1. A method for analysis and visualization of genomic data, comprising acts of:
selecting at least one individual sample, the sample having chromosomal data representing a genome with a chromosome and including chromosomal measurements of at least one event at a particular location on the chromosome;
generating a frequency of event based on the selected sample, the frequency of event being a frequency of occurrence of the event in the selected sample;
selecting at least one annotation, the annotation including chromosomal region specific information as related to the chromosome; and
displaying the chromosomal data, the annotation, and the frequency of event on a display, thereby allowing a user to view chromosomal region specific information with respect to a particular chromosomal event.
2. A method as set forth in claim 1, wherein the event is a gain or loss of chromosomal copies in the selected sample as compared against a reference chromosomal sample, such that the chromosomal measurements represent chromosomal copies that are gained or lost.
3. A method as set forth in claim 2, further comprising an act of zooming into a selected region of the genome to illustrate chromosomal measurements in the selected region, a corresponding frequency of event in the selected region, and corresponding chromosomal region specific information.
4. A method as set forth in claim 3, wherein the gains and losses of chromosomal copies are displayed as bars having heights that extend from a median line, where the median line represents the reference chromosomal sample and the height of the bars represent copies that are gained or lost from the reference chromosomal sample.
5. A method as set forth in claim 4, further comprising an act of selecting a plurality of samples such that the frequency of event is based on the selected samples, with the frequency of event being a frequency of occurrence of the event across the selected samples.
6. A method as set forth in claim 5, further comprising acts of:
selecting a particular chromosomal event and location from the display of the frequency of event, where the chromosomal event at the selected location spans a region of the chromosome, the spanned region having a span length; and
sorting the samples according to each sample's span length with respect to the selected event.
7. A method as set forth in claim 6, wherein in the act of selecting a plurality of samples, each sample is labeled with at least one factor having a factor value, and further comprising acts of:
selecting a factor with respect to the selected samples;
grouping the selected samples such that the selected samples having the same factor values are grouped together; and
generating and displaying a frequency of event for each group of samples.
8. A method as set forth in claim 1, wherein the event is an chromosomal event selected from a group consisting of an allele gain or loss in the selected sample as compared against a reference chromosomal sample, gene expression and determining if the gene is up regulated or down regulated, a methylated event and determining if the gene is hyper or hypo methylated, and a binding event and determining if there exists a promoter binding or promoter unbinding.
9. A computer program product for analysis and visualization of genomic data, the computer program product comprising computer-readable instruction means stored on a computer-readable medium that are executable by a computer having a processor for causing the processor to perform operations of:
selecting at least one individual sample, the sample having chromosomal data representing a genome with a chromosome and including chromosomal measurements of at least one event at a particular location on the chromosome;
generating a frequency of event based on the selected sample, the frequency of event being a frequency of occurrence of the event in the selected sample;
selecting at least one annotation, the annotation including chromosomal region specific information as related to the chromosome; and
displaying the chromosomal data, the annotation, and the frequency of event on a display, thereby allowing a user to view chromosomal region specific information with respect to a particular chromosomal event.

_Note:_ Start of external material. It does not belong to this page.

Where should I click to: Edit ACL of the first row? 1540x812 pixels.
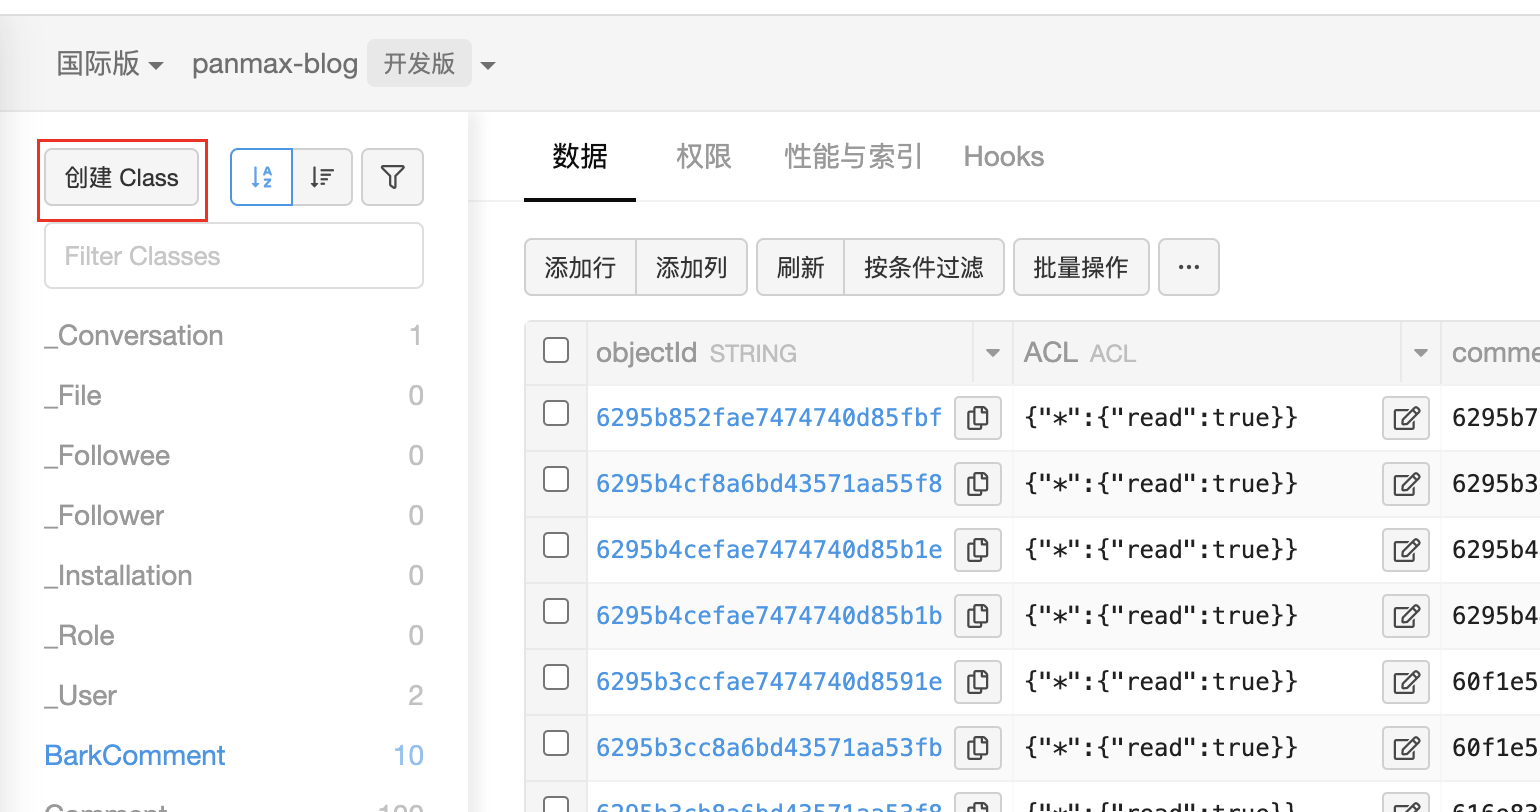click(1406, 418)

10. A computer program product as set forth in claim 9, wherein the event is a gain or loss of chromosomal copies in the selected sample as compared against a reference chromosomal sample, such that the chromosomal measurements represent chromosomal copies that are gained or lost.
11. A computer program product as set forth in claim 10, further comprising instruction means for causing the processor to perform an operation of zooming into a selected region of the genome to illustrate chromosomal measurements in the selected region, a corresponding frequency of event in the selected region, and corresponding chromosomal region specific information.

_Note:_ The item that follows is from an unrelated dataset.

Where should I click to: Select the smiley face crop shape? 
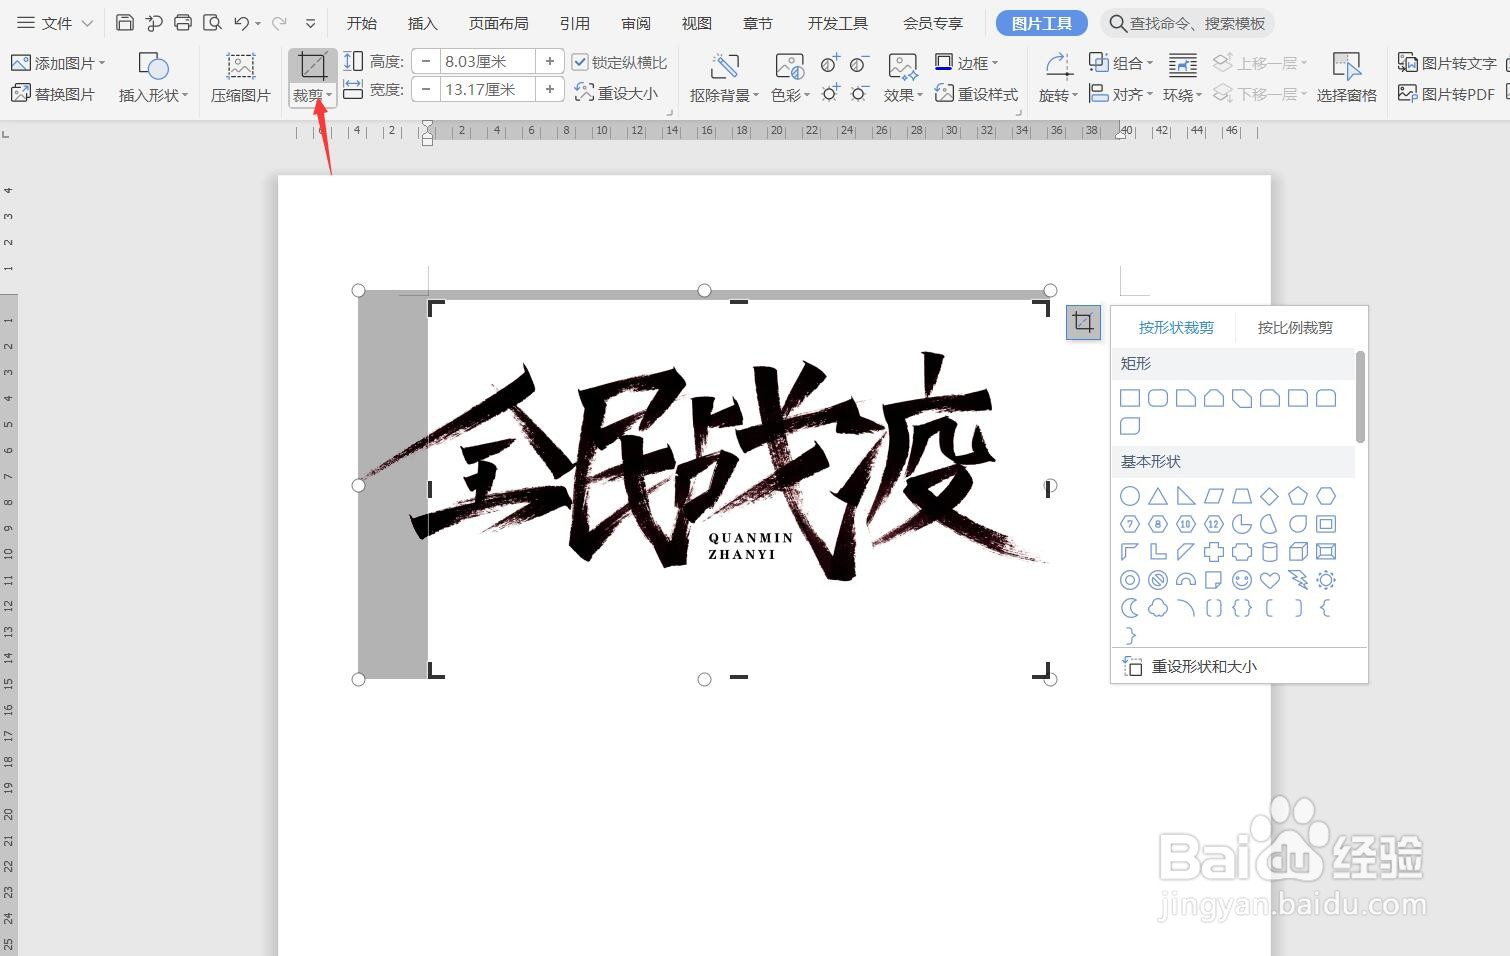click(x=1242, y=580)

12. A computer program product as set forth in claim 11, wherein the gains and losses of chromosomal copies are displayed as bars having heights that extend from a median line, where the median line represents the reference chromosomal sample and the height of the bars represent copies that are gained or lost from the reference chromosomal sample.
13. A computer program product as set forth in claim 12, further comprising instruction means for causing the processor to perform an operation of selecting a plurality of samples such that the frequency of event is based on the selected samples, with the frequency of event being a frequency of occurrence of the event across the selected samples.
14. A computer program product as set forth in claim 13, further comprising instruction means for causing the processor to perform operations of:
selecting a particular chromosomal event and location from the display of the frequency of event, where the chromosomal event at the selected location spans a region of the chromosome, the spanned region having a span length; and
sorting the samples according to each sample's span length with respect to the selected event.
15. A computer program product as set forth in claim 14, wherein in selecting a plurality of samples, each sample is labeled with at least one factor having a factor value, and further comprising operations of:
selecting a factor with respect to the selected samples;
grouping the selected samples such that the selected samples having the same factor values are grouped together; and
generating and displaying a frequency of event for each group of samples.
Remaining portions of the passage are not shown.